# Start of Data entries

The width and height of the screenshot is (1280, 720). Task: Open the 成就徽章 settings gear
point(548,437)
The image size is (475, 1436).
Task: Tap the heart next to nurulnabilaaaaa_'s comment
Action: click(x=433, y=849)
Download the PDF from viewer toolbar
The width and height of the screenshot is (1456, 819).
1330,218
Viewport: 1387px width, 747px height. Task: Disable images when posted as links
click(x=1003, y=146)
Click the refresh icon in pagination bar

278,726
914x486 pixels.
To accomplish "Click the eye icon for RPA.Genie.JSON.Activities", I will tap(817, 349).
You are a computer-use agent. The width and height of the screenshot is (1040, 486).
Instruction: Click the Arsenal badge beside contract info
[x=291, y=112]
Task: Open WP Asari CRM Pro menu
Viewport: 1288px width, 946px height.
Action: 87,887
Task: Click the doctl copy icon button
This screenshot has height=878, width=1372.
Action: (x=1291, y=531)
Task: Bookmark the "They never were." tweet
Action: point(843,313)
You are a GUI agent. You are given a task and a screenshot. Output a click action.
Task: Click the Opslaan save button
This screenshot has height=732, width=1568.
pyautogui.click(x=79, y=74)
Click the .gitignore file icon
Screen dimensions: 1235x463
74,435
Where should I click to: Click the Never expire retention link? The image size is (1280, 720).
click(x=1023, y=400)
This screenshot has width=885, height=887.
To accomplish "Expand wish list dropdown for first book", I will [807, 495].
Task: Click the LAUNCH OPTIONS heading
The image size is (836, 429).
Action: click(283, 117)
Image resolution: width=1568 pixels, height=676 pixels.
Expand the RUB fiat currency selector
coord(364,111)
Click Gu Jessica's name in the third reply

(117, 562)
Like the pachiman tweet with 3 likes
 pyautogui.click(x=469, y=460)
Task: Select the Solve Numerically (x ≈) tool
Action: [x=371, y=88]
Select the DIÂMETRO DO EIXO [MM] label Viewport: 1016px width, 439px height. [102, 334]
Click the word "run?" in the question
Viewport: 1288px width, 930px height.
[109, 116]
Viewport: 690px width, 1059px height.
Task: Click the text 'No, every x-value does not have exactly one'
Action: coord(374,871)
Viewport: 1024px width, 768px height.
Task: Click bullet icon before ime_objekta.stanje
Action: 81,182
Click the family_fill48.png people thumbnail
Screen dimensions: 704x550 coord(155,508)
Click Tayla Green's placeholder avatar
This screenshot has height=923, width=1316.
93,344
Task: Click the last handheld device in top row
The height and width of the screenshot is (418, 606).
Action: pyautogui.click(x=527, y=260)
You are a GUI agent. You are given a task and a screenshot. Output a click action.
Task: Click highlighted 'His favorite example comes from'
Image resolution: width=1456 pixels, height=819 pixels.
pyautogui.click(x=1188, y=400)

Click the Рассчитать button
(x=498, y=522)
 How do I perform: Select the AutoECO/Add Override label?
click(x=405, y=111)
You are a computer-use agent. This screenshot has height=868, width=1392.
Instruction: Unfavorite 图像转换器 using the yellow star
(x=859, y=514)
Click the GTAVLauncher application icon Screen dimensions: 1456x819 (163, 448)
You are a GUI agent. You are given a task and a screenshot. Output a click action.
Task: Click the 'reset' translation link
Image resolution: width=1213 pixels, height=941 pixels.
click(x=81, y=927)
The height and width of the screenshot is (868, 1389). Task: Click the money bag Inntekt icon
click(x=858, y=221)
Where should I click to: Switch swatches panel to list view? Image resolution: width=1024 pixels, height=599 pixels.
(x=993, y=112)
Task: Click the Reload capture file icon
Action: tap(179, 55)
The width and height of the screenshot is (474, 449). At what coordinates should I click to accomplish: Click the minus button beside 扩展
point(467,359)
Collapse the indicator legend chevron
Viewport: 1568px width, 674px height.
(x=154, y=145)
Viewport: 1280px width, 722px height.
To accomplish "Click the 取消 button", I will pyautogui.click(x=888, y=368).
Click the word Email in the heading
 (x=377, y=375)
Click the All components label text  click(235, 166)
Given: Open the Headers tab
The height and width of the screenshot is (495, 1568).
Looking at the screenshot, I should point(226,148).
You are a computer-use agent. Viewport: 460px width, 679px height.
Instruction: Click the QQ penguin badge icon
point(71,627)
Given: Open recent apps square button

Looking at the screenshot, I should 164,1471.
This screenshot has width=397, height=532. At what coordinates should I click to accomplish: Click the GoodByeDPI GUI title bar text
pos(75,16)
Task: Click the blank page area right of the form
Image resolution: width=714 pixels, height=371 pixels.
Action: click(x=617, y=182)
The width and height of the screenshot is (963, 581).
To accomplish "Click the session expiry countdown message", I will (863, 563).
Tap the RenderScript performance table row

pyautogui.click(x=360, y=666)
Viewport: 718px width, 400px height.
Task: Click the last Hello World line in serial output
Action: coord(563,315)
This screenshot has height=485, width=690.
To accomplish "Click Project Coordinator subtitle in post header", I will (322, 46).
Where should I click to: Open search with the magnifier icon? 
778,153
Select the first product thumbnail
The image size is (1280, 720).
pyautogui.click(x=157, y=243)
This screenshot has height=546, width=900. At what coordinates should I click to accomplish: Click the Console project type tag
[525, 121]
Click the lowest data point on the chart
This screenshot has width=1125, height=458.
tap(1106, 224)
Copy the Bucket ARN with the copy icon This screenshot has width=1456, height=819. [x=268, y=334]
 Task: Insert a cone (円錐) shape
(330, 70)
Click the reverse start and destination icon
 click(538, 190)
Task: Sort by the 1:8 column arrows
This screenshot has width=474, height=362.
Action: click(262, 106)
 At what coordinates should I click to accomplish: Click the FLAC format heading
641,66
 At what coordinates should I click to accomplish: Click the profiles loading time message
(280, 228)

# End of Data entries

Reproduce all of the material above verbatim, line for line, without any change.

Solution for this task:
The width and height of the screenshot is (1280, 720). Task: Open the 成就徽章 settings gear
point(548,437)
The image size is (475, 1436).
Task: Tap the heart next to nurulnabilaaaaa_'s comment
Action: click(x=433, y=849)
Download the PDF from viewer toolbar
The width and height of the screenshot is (1456, 819).
1330,218
Viewport: 1387px width, 747px height. Task: Disable images when posted as links
click(x=1003, y=146)
Click the refresh icon in pagination bar

278,726
914x486 pixels.
To accomplish "Click the eye icon for RPA.Genie.JSON.Activities", I will tap(817, 349).
You are a computer-use agent. The width and height of the screenshot is (1040, 486).
Instruction: Click the Arsenal badge beside contract info
[x=291, y=112]
Task: Open WP Asari CRM Pro menu
Viewport: 1288px width, 946px height.
Action: 87,887
Task: Click the doctl copy icon button
This screenshot has height=878, width=1372.
Action: (x=1291, y=531)
Task: Bookmark the "They never were." tweet
Action: point(843,313)
You are a GUI agent. You are given a task and a screenshot. Output a click action.
Task: Click the Opslaan save button
This screenshot has height=732, width=1568.
pyautogui.click(x=79, y=74)
Click the .gitignore file icon
Screen dimensions: 1235x463
74,435
Where should I click to: Click the Never expire retention link? The image size is (1280, 720).
click(x=1023, y=400)
This screenshot has width=885, height=887.
To accomplish "Expand wish list dropdown for first book", I will [807, 495].
Task: Click the LAUNCH OPTIONS heading
The image size is (836, 429).
Action: click(283, 117)
Image resolution: width=1568 pixels, height=676 pixels.
Expand the RUB fiat currency selector
coord(364,111)
Click Gu Jessica's name in the third reply

(117, 562)
Like the pachiman tweet with 3 likes
 pyautogui.click(x=469, y=460)
Task: Select the Solve Numerically (x ≈) tool
Action: [x=371, y=88]
Select the DIÂMETRO DO EIXO [MM] label Viewport: 1016px width, 439px height. [102, 334]
Click the word "run?" in the question
Viewport: 1288px width, 930px height.
[109, 116]
Viewport: 690px width, 1059px height.
Task: Click the text 'No, every x-value does not have exactly one'
Action: coord(374,871)
Viewport: 1024px width, 768px height.
Task: Click bullet icon before ime_objekta.stanje
Action: 81,182
Click the family_fill48.png people thumbnail
Screen dimensions: 704x550 coord(155,508)
Click Tayla Green's placeholder avatar
This screenshot has height=923, width=1316.
93,344
Task: Click the last handheld device in top row
The height and width of the screenshot is (418, 606).
Action: pyautogui.click(x=527, y=260)
You are a GUI agent. You are given a task and a screenshot. Output a click action.
Task: Click highlighted 'His favorite example comes from'
Image resolution: width=1456 pixels, height=819 pixels.
pyautogui.click(x=1188, y=400)

Click the Рассчитать button
(x=498, y=522)
 How do I perform: Select the AutoECO/Add Override label?
click(x=405, y=111)
You are a computer-use agent. This screenshot has height=868, width=1392.
Instruction: Unfavorite 图像转换器 using the yellow star
(x=859, y=514)
Click the GTAVLauncher application icon Screen dimensions: 1456x819 (163, 448)
You are a GUI agent. You are given a task and a screenshot. Output a click action.
Task: Click the 'reset' translation link
Image resolution: width=1213 pixels, height=941 pixels.
click(x=81, y=927)
The height and width of the screenshot is (868, 1389). Task: Click the money bag Inntekt icon
click(x=858, y=221)
Where should I click to: Switch swatches panel to list view? Image resolution: width=1024 pixels, height=599 pixels.
(x=993, y=112)
Task: Click the Reload capture file icon
Action: tap(179, 55)
The width and height of the screenshot is (474, 449). At what coordinates should I click to accomplish: Click the minus button beside 扩展
point(467,359)
Collapse the indicator legend chevron
Viewport: 1568px width, 674px height.
(x=154, y=145)
Viewport: 1280px width, 722px height.
To accomplish "Click the 取消 button", I will pyautogui.click(x=888, y=368).
Click the word Email in the heading
 (x=377, y=375)
Click the All components label text  click(235, 166)
Given: Open the Headers tab
The height and width of the screenshot is (495, 1568).
Looking at the screenshot, I should point(226,148).
You are a computer-use agent. Viewport: 460px width, 679px height.
Instruction: Click the QQ penguin badge icon
point(71,627)
Given: Open recent apps square button

Looking at the screenshot, I should 164,1471.
This screenshot has width=397, height=532. At what coordinates should I click to accomplish: Click the GoodByeDPI GUI title bar text
pos(75,16)
Task: Click the blank page area right of the form
Image resolution: width=714 pixels, height=371 pixels.
Action: click(x=617, y=182)
The width and height of the screenshot is (963, 581).
To accomplish "Click the session expiry countdown message", I will (863, 563).
Tap the RenderScript performance table row

pyautogui.click(x=360, y=666)
Viewport: 718px width, 400px height.
Task: Click the last Hello World line in serial output
Action: coord(563,315)
This screenshot has height=485, width=690.
To accomplish "Click Project Coordinator subtitle in post header", I will (322, 46).
Where should I click to: Open search with the magnifier icon? 
778,153
Select the first product thumbnail
The image size is (1280, 720).
pyautogui.click(x=157, y=243)
This screenshot has height=546, width=900. At what coordinates should I click to accomplish: Click the Console project type tag
[525, 121]
Click the lowest data point on the chart
This screenshot has width=1125, height=458.
tap(1106, 224)
Copy the Bucket ARN with the copy icon This screenshot has width=1456, height=819. [x=268, y=334]
 Task: Insert a cone (円錐) shape
(330, 70)
Click the reverse start and destination icon
 click(538, 190)
Task: Sort by the 1:8 column arrows
This screenshot has width=474, height=362.
Action: click(262, 106)
 At what coordinates should I click to accomplish: Click the FLAC format heading
641,66
 At what coordinates should I click to accomplish: Click the profiles loading time message
(280, 228)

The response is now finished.